Your instructions =>
The lines to be extracted begin at the line containing "Screen dimensions: 1568x710" and end at the last line of the data below; copy them exactly and leave out the pictures.

Dataset entries =>
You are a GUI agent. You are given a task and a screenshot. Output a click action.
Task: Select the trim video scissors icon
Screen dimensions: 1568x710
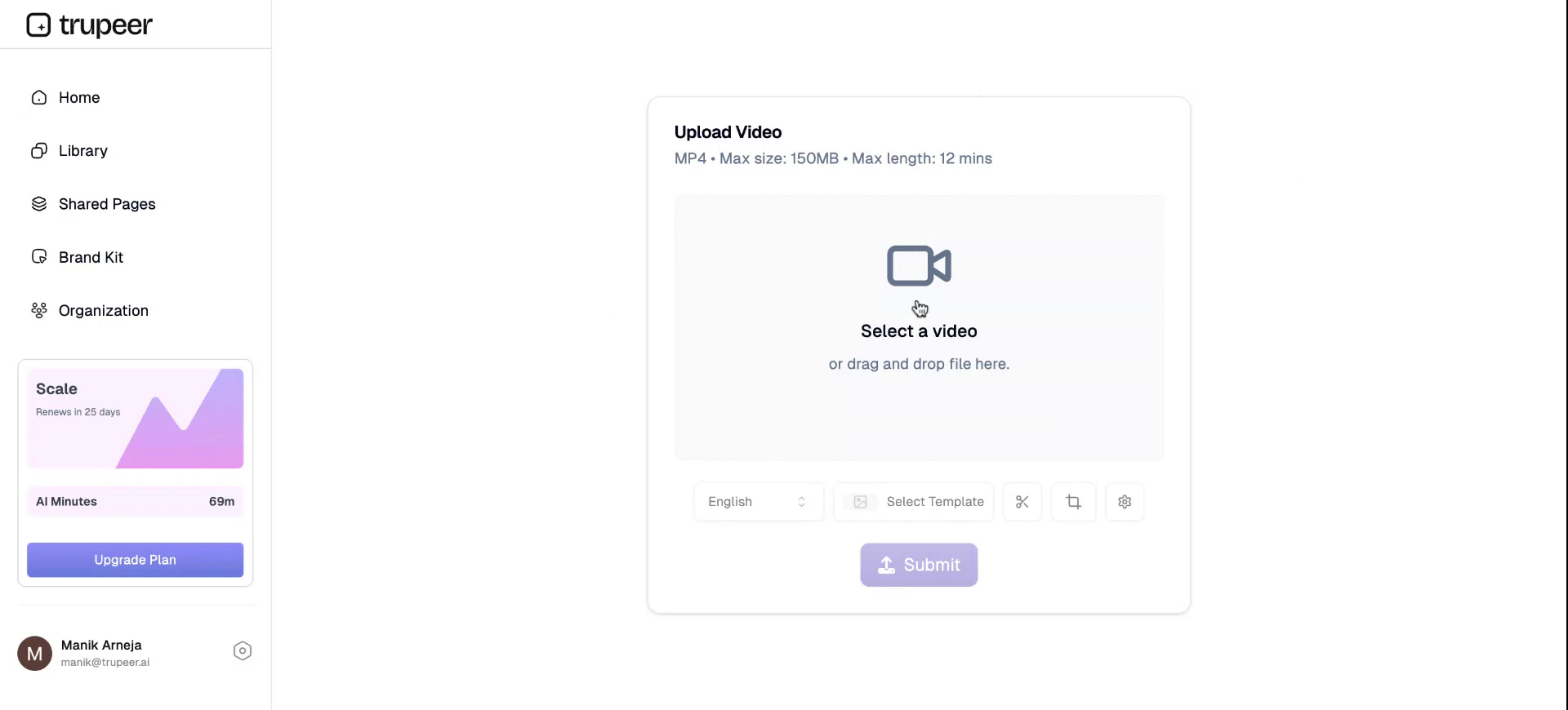click(1022, 502)
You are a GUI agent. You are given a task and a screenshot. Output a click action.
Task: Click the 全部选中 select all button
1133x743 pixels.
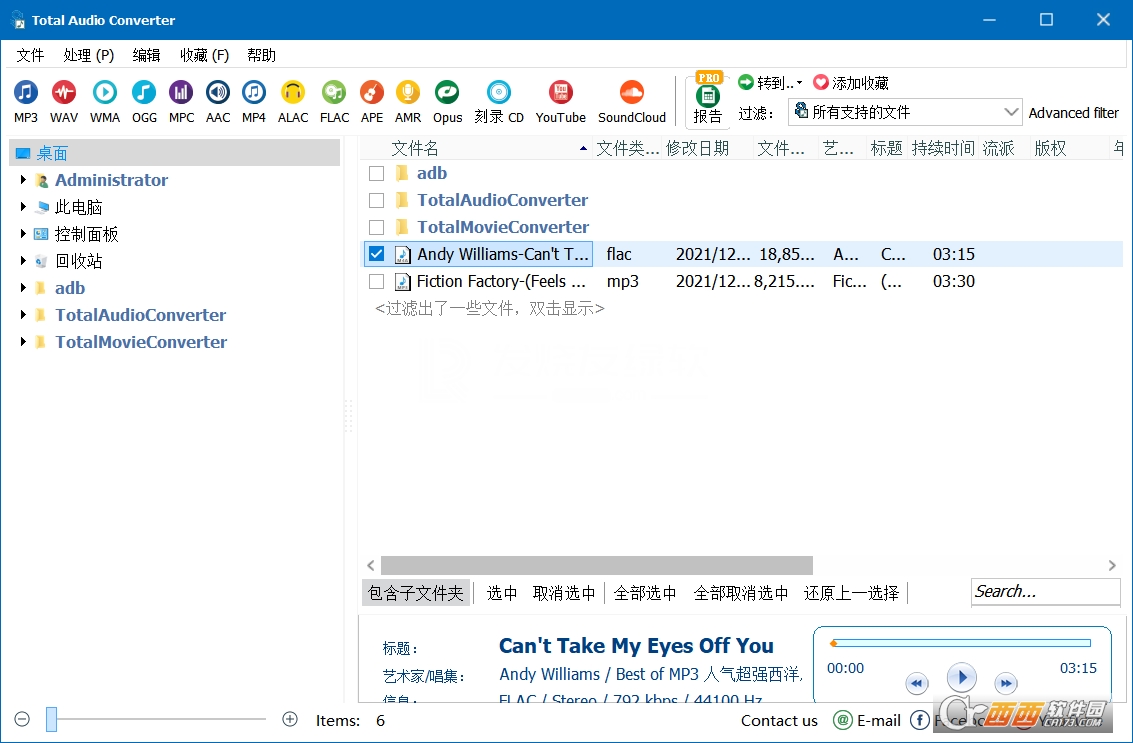[x=645, y=593]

Exercise answer =>
Screen dimensions: 1568x710
click(1022, 502)
You are a GUI agent. You are given a task and a screenshot. Output a click action.
Task: Click the 全部选中 select all button
1133x743 pixels.
[x=645, y=593]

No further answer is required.